Attendees also emphasized the importance of identification of hypertension and aggressive treatment in children with CKD. Because masked hypertension may contribute to cardiovascular disease in children, attendees recommended the use of ambulatory blood pressure monitoring to identify and monitor high blood pressure in children with CKD, as well as blood pressure screening at every office visit and targeting office-measured blood pressure to less than the 90th percentile in healthy children.

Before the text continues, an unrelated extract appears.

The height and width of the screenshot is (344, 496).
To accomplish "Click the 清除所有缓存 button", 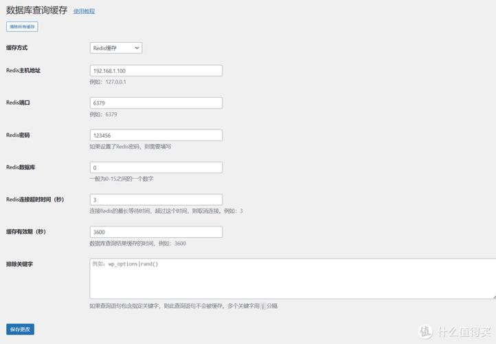I will click(x=22, y=27).
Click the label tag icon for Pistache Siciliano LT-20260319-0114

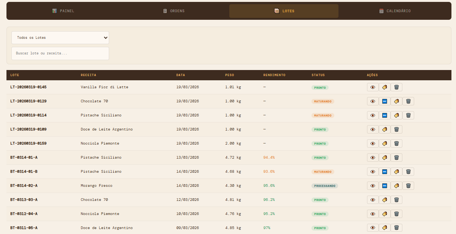click(396, 115)
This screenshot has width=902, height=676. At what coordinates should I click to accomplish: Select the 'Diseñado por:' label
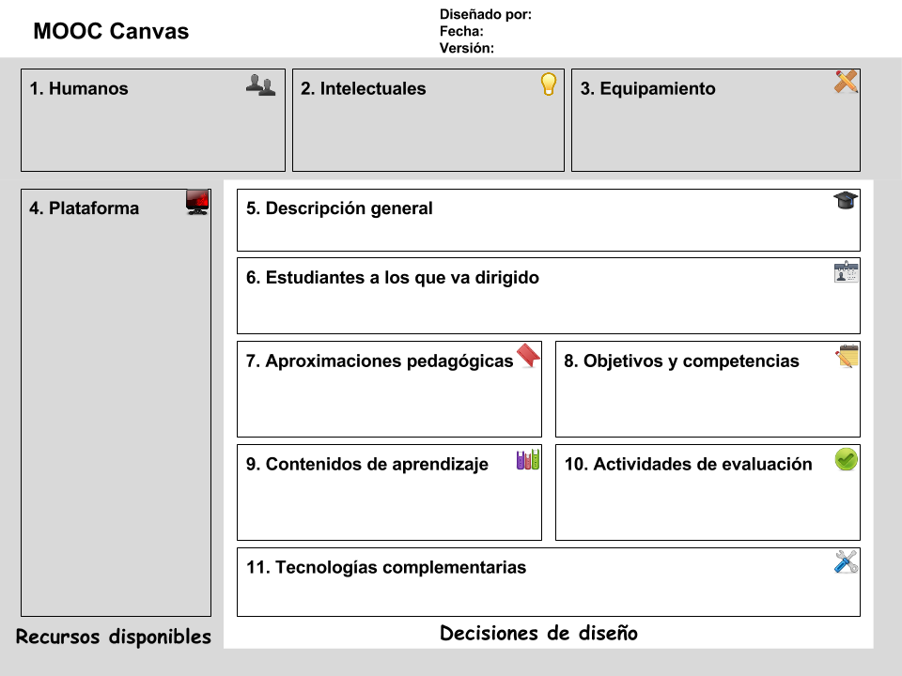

RAAS blockers were identified as preferred antihypertensive agents for pediatric patients with CKD and hypertension. Workshop attendees recommended that RAAS blockers be prescribed as tolerated in patients with no hyperkalemia, syncope, or marked increase in serum creatinine levels. Other recommendations called for implementation of lifestyle and dietary interventions to aid in blood pressure management.

Transition to Adult Care

Recommendations included initiation of the transfer process in early adolescence for patients with CKD stage 3 or higher and/or progressive CKD, and that parents/caregivers be included in the process. The transition process should be guided by a transition curriculum, and joint pediatric and adult nephrology transition clinics should be held to enhance the transition process. Because pediatric patients with CKD are commonly treated by multidisciplinary health care teams, staggering transfer between various providers was recommended to facilitate continuity of care.

Conclusions

The authors summarized the recommendations, saying, “This compilation of recommendations was designed to improve the clinical care of children with CKD. The recommendations incorporate the experience and opinions of a diverse group of pediatric CKD health care providers in addition to considerations from the perspectives of the patients and their parents/caregivers for whom the recommendation are made. Ideally, this information will be incorporated by clinicians into pediatric nephrology practices and will not only further stimulate shared decision-making, but also enhance recognition of the education, advocacy, and other actions necessary to facilitate improved care for children with CKD.”

Takeaway Points

  1. The National Kidney Foundation hosted a workshop with a multidisciplinary group of physicians, patients, and parents/caregivers of children with chronic kidney disease (CKD) to develop recommendations for the management of pediatric CKD.
  2. The workshop addressed five broad topics: addressing the needs of patients and parents/caregivers; modifying CKD progression; clinical management of CKD-mineral bone disorder; clinical management of anemia, hypertension, and cardiovascualr disease; and transfer to adult nephrology care.
  3. The recommendations were designed to increase recognition of the education and advocacy needed to improve care for children with CKD.